#### The task
Set all of the entries down again precisely as they are written.

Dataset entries
=== Section Start ===
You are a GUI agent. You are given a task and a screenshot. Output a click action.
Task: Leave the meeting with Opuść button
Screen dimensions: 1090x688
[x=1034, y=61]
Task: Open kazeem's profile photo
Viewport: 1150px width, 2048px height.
=== Section End ===
#### Answer section
You are a GUI agent. You are given a task and a screenshot. Output a click action.
Task: Leave the meeting with Opuść button
Screen dimensions: 1090x688
[x=1034, y=61]
Task: Open kazeem's profile photo
Viewport: 1150px width, 2048px height.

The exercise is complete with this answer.